Exercise — Reproduce word for word the passage of the email thread on adding spatial types to Pig, from "On Sat, May" to "is very frustrating.".

Reading text —
Thanks all for taking the time to respond. Danial, I didn't know that Solr
uses JTS. This is a good finding and we can definitely ask them to see if
there is a work around we can do. Jonathan, I thought of the same idea of
serializing/deserializing a bytearray each time a UDF is called. The
deserialization part is good for letting Pig auto detect spatial types if
not set explicitly in the schema. What is the best way to start this? I
want to add an initial set of JIRA issues and start working on them but I
also need to keep the work grouped in some sense just for organization.

Thanks
Ahmed

Best regards,
Ahmed Eldawy


On Sat, May 4, 2013 at 4:47 PM, Jonathan Coveney <jcove...@gmail.com> wrote:

> I agree that this is cool, and if other projects are using JTS it is worth
> talking them to see how. I also agree that licensing is very frustrating.
>
> In the short term, however, while it is annoying to have to manage the
> serialization and deserialization yourself, you can have the geometry type
> be passed around as a bytearray type. Your UDF's will have to know this and
> treat it accordingly, but if you did this then all of the tools could be in
> an external project on github instead of a branch in Pig. Then, if we can
> get the licensing done, we could add the Geometry type to Pig. Adding
> types, honestly, is kind of tedious but not super difficult, so once the
> rest is done, that shouldn't be too difficult.
>
>
> 2013/5/4 Russell Jurney <russell.jur...@gmail.com>
>
> > If a way could be found, this would be an awesome addition to Pig.
> >
> > Russell Jurney http://datasyndrome.com
> >
> > On May 3, 2013, at 4:09 PM, Daniel Dai <da...@hortonworks.com> wrote:
> >
> > > I am not sure how other Apache projects dealing with it? Seems Solr
> also
> > > has some connector to JTS?
> > >
> > > Thanks,
> > > Daniel
> > >
> > >
> > > On Thu, May 2, 2013 at 11:59 AM, Ahmed Eldawy <aseld...@gmail.com>
> > wrote:
> > >
> > >> Thanks Alan for your interest. It's too bad that an open source
> > licensing
> > >> issue is holding me back from doing some open source work. I
> understand
> > the
> > >> issue and your workarounds make sense. However, as I mentioned in the
> > >> beginning, I don't want to have my own branch of Pig because it makes
> my
> > >> extension less portable. I'll think of another way to do it. I'll ask
> > vivid
> > >> solutions if they can double license their code although I think the
> > answer
> > >> will be no. I'll also think of a way to ship my extension as a set of
> > jar
> > >> files without the need to change the core of Pig. This way, it can be
> > >> easily ported to newer versions of Pig.

Rows —
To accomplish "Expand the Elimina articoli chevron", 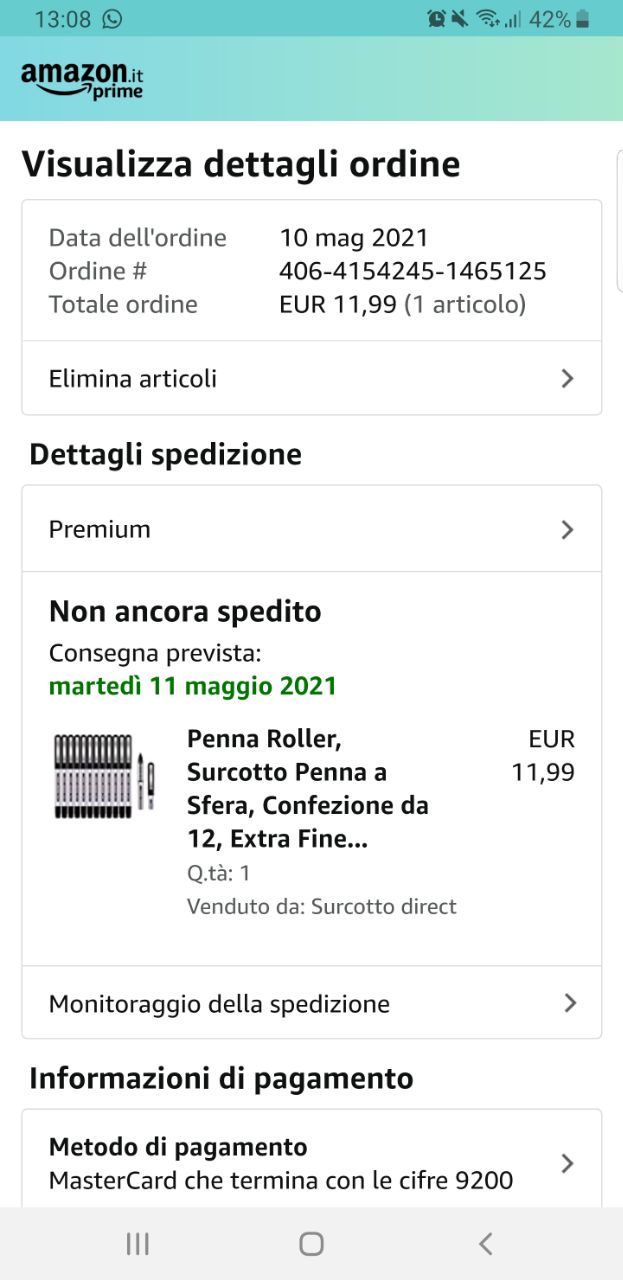I will click(x=567, y=378).
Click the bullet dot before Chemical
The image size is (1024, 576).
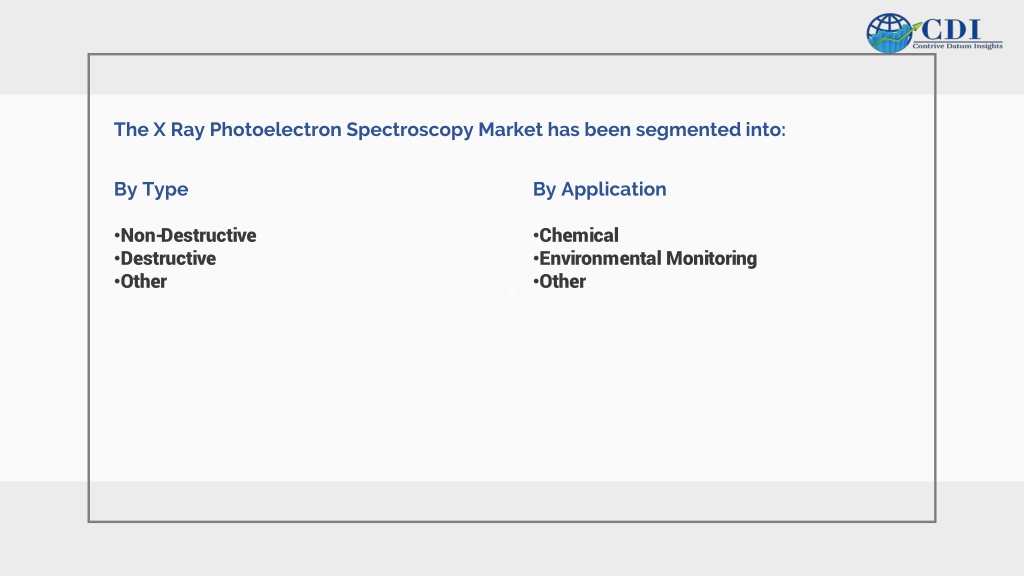(x=536, y=235)
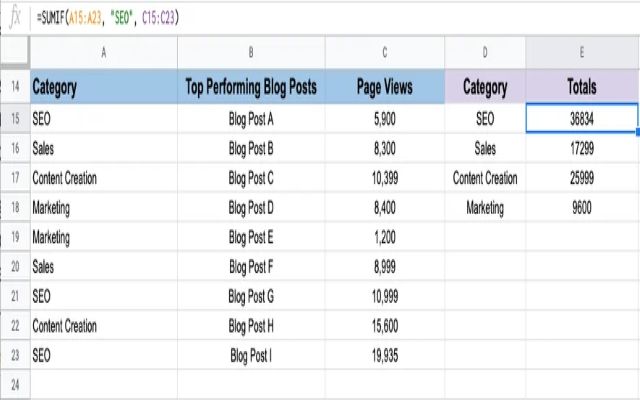Viewport: 640px width, 400px height.
Task: Click the Page Views header cell
Action: pos(385,87)
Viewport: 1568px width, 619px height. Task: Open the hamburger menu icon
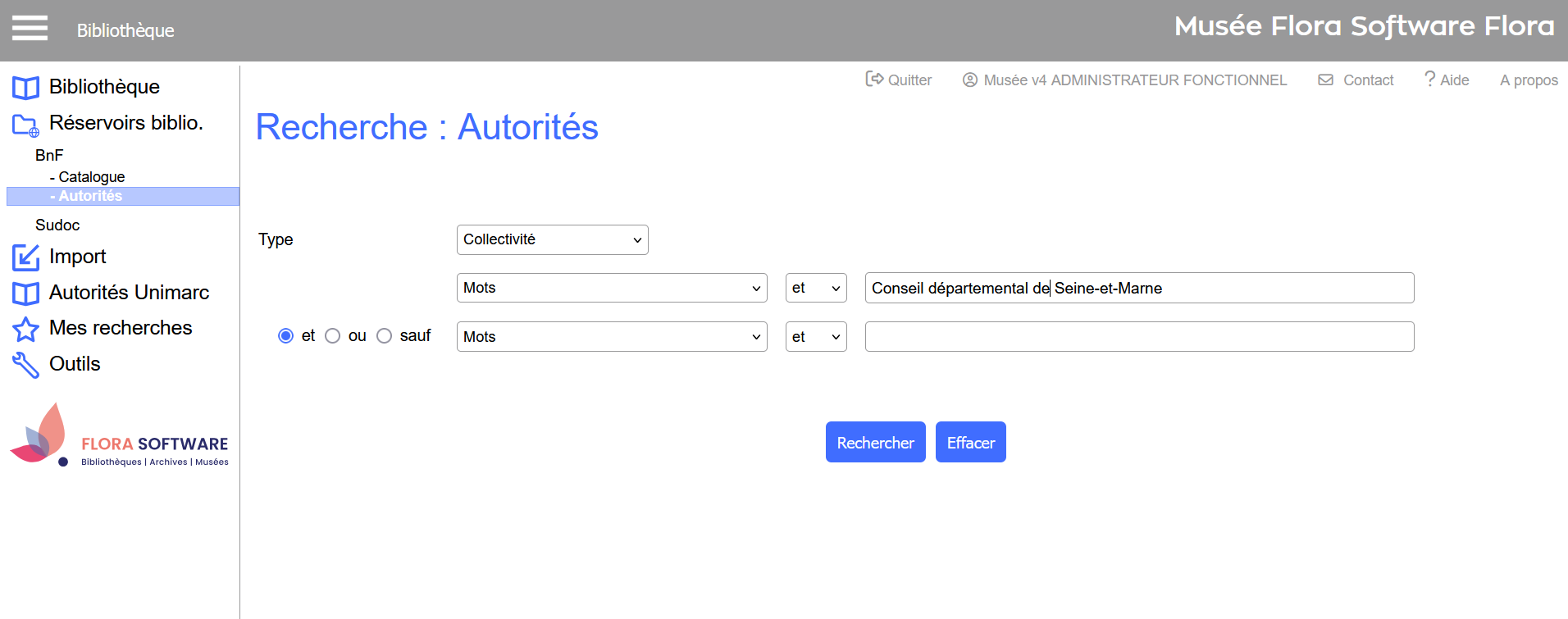[x=30, y=29]
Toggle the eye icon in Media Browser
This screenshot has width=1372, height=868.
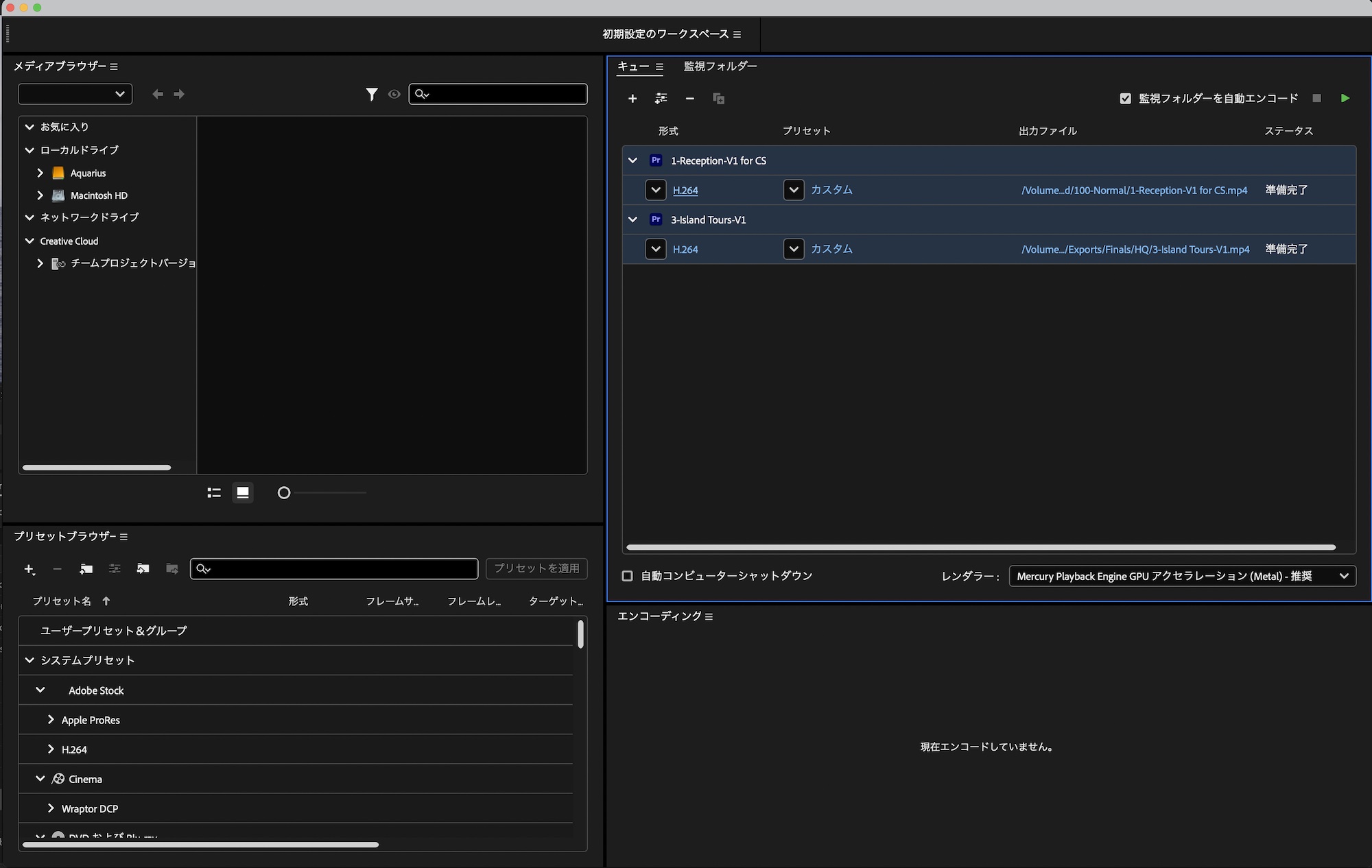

Solved problem —
On Sat, May 4, 2013 at 4:47 PM, Jonathan Coveney <jcove...@gmail.com> wrote:

> I agree that this is cool, and if other projects are using JTS it is worth
> talking them to see how. I also agree that licensing is very frustrating.